Mesmo estando de fora este ano, Espanha continuou a apostar no seu concurso nacional, apenas criado em 2022. Com um claro maior orçamento, esta edição do Benidorm Fest contou com uma melhor produção e mais prémios que foram justamente atribuídos, embora as audiências tenham descido para quase metade em relação às do ano passado, de acordo com o El Confidencial. Também a Hungria, que deixou a Eurovisão após falhar a qualificação para a final de 2019, tem continuado a promover, com cada vez menos interesse, a competição que selecionava o seu representante.

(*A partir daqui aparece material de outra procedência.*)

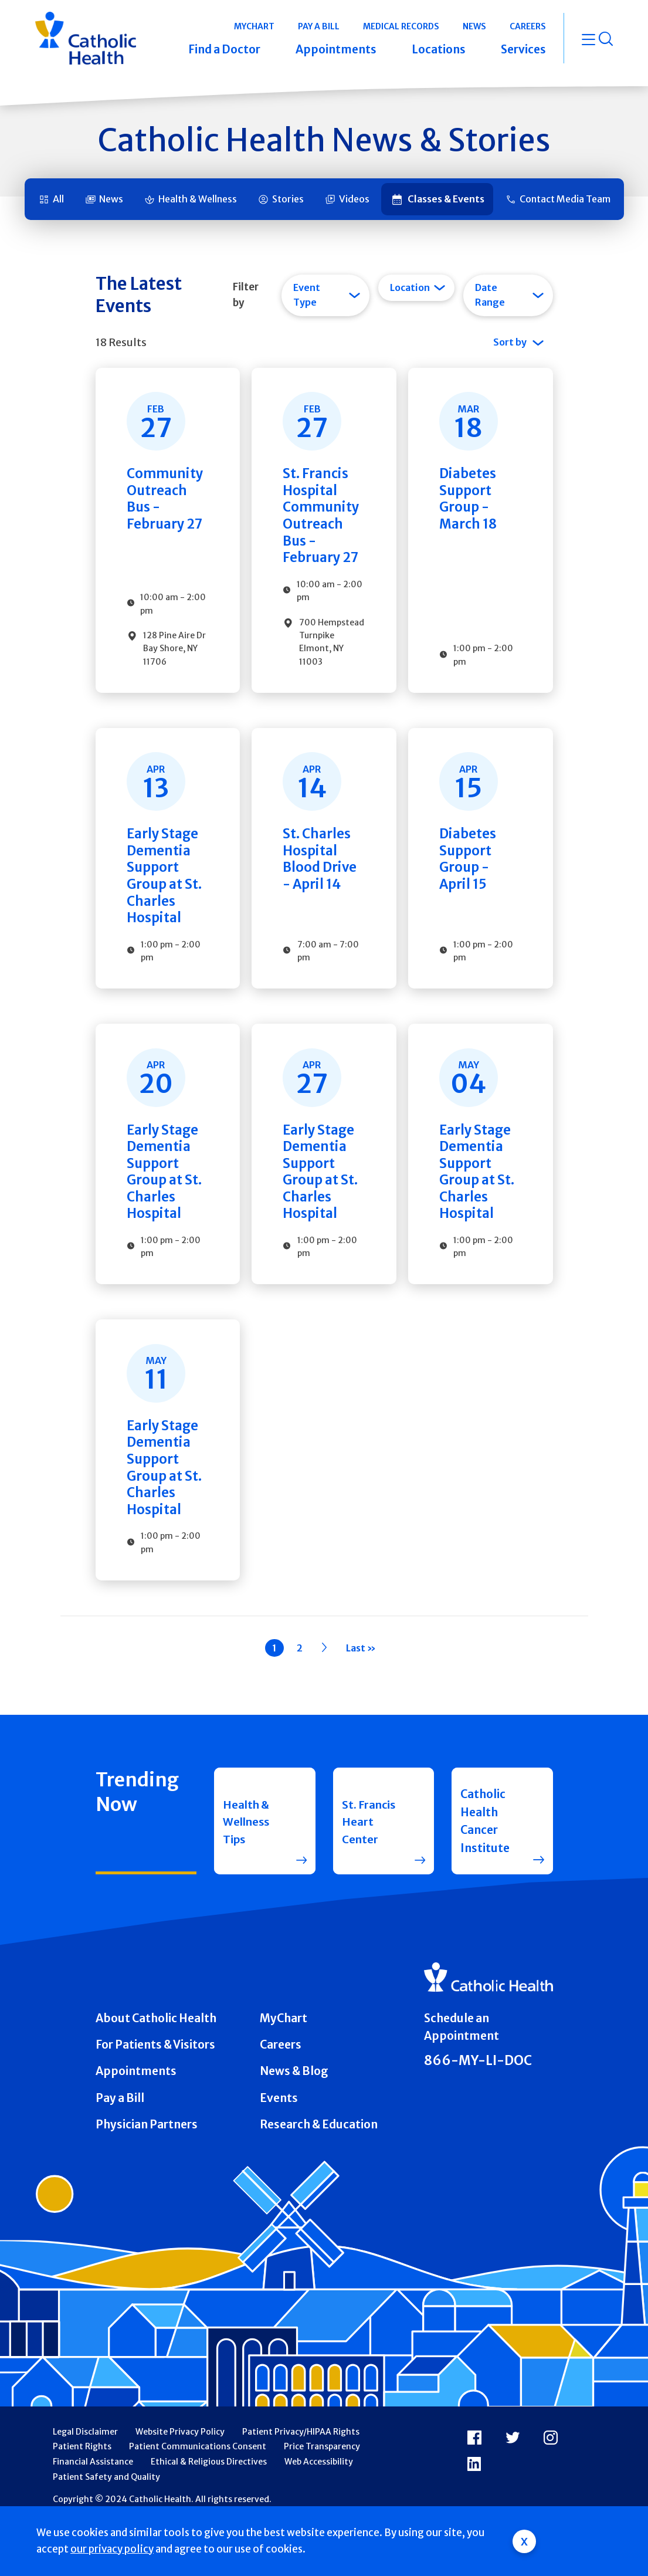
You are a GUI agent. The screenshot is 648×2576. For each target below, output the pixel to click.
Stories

No outro lado da balança encontra-se Itália, país que valoriza a sua música continuamente desde 1951 através do Festival de Sanremo. O certame italiano, que ainda faz o país parar, leva a participação no concurso, a que serviu de inspiração, como um objetivo secundário: o vencedor pode recusar ir à Eurovisão. Foi o que aconteceu no ano passado, quando Itália foi representada pelo segundo lugar do Festival de Sanremo. Apesar de tudo, um dos participantes da edição deste ano, Ermal Meta, confirmou ao L’Unione Sarda que, caso vença no próximo sábado, aceitará a ida à Eurovisão com uma música inspirada nas crianças de Gaza, numa forma tão legítima de protesto.

Com a possibilidade de também o Festival da Canção enfrentar um vencedor que não vá representar Portugal na 70.ª edição da Eurovisão, é ainda mais relevante salientar a importância que o festival tem tido por si só na história da televisão e da música portuguesa, ao longo de seis décadas. A RTP também organizou o festival em 2000 e em 1970, ano em que se juntou a um boicote de quatro países depois do empate nos resultados da edição anterior. Em 1974, a música vencedora, “E Depois do Adeus”, acabou por ser uma das senhas da Revolução dos Cravos e o Festival da Canção de 1980 foi o programa que inaugurou a transmissão regular a cores em Portugal.

“Entendemos que participar no Festival da Canção de 2026 não só é a oportunidade que tantos artistas portugueses desejam ter, como é também o seguimento de uma herança cultural que pretendemos honrar” é um dos pilares do comunicado dos compositores que recusam representar Portugal em maio. A realidade é que o festival continua a apresentar artistas e nesta 60.ª edição temos 16 músicas em português para celebrar.